Mais ce travail de réforme est loin de se limiter à la gauche :

Nous n’avons donc pas le choix. Nous devons nous réformer davantage. La France, avec sa droite et sa gauche. Et c’est possible.(id. p. 89).

Un tel effort ne demandant pas de « dépasser » la dualité droite-gauche, ou de s’affirmer de façon probablement illusoire « ni de droite ni de gauche », mais d’arriver à travailler ensemble « avec sa droite et sa gauche » en effet, en une sorte de « comité de salut public » en vue de promouvoir quelques réformes essentielles à la survie de la vitalité économique, et donc de l’État providence.

Chaque participant conservant la liberté de se reconnaître « de droite » ou « de gauche », cette reconnaissance assumée permettant cependant un travail commun sur des points précis.

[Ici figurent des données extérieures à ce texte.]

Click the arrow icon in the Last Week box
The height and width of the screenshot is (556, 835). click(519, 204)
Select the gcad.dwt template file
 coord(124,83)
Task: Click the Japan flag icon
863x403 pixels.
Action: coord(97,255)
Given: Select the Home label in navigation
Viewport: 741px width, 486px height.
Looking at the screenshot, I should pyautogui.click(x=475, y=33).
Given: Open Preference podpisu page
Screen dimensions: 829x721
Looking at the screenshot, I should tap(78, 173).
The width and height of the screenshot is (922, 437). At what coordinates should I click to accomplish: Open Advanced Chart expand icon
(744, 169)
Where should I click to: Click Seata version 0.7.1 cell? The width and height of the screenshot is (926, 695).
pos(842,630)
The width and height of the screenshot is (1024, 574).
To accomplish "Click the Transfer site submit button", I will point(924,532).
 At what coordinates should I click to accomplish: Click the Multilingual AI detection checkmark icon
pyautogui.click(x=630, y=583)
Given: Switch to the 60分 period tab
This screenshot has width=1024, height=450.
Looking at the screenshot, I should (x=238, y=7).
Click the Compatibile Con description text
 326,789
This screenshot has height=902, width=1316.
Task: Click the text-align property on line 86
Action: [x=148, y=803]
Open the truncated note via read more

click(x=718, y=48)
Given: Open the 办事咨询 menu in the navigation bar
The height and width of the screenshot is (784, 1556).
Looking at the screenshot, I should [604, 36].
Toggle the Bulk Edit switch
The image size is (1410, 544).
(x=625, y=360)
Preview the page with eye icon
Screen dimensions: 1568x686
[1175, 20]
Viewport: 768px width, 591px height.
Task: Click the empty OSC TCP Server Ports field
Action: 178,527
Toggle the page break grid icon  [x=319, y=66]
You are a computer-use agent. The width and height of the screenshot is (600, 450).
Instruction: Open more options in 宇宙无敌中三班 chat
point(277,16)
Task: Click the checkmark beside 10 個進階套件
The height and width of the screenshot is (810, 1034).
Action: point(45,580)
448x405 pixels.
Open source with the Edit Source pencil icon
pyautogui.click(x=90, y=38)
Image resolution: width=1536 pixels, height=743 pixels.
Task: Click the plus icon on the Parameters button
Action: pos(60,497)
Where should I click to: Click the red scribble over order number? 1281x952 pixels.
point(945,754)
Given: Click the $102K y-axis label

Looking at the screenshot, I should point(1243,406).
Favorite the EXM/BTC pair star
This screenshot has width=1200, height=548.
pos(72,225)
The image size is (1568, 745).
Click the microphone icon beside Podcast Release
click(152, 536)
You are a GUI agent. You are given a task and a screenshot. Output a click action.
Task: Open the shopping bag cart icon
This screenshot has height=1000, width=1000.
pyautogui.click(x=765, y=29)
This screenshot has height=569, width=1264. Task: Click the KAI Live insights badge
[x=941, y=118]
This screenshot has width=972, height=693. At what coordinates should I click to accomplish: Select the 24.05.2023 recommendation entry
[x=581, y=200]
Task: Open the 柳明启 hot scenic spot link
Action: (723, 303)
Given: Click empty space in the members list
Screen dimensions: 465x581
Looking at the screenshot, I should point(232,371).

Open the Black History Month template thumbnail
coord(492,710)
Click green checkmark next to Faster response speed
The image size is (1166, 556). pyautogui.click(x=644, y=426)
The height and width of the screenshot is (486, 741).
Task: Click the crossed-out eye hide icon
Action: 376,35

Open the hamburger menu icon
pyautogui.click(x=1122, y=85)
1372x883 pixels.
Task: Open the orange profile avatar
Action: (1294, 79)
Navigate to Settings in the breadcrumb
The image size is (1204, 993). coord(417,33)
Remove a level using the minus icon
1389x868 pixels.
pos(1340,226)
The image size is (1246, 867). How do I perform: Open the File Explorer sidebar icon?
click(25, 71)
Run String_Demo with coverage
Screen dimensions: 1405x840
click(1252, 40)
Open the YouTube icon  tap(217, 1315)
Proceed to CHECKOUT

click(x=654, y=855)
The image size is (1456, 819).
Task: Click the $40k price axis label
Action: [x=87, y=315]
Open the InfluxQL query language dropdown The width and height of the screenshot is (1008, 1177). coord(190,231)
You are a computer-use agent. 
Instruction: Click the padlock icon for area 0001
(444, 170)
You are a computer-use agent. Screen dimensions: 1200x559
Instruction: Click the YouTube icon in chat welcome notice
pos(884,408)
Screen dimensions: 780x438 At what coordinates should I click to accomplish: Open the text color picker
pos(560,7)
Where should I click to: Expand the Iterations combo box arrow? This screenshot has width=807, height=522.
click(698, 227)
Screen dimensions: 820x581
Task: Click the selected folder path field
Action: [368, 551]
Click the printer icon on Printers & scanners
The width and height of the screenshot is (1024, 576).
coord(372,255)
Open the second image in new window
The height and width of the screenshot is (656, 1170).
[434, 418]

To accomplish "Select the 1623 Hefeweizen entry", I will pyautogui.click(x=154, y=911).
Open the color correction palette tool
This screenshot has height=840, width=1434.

En cela, notre nouveau Président et son gouvernement représentent sans doute une chance.

Il n’y a donc rien de plus ridicule, de plus sectaire et stérile, de la part des partis, que d’excommunier les « hérétiques » qui font le choix de la coalition en les privant abusivement d’un ancrage dans lequel ils se reconnaissent, pour en faire des sortes d’apatrides politiques, alors qu’on peut parfaitement concevoir des alliances circonstancielles en vue de parvenir à des objectifs urgents et fondamentaux, comme cela se fait avec succès dans des pays qui nous entourent.

Même si les enquêtes auxquelles se réfère H. Védrine peuvent dater légèrement, on peut penser que les français sont encore prêts à comprendre ce type de stratégie, et l’urgence des enjeux qui la légitiment.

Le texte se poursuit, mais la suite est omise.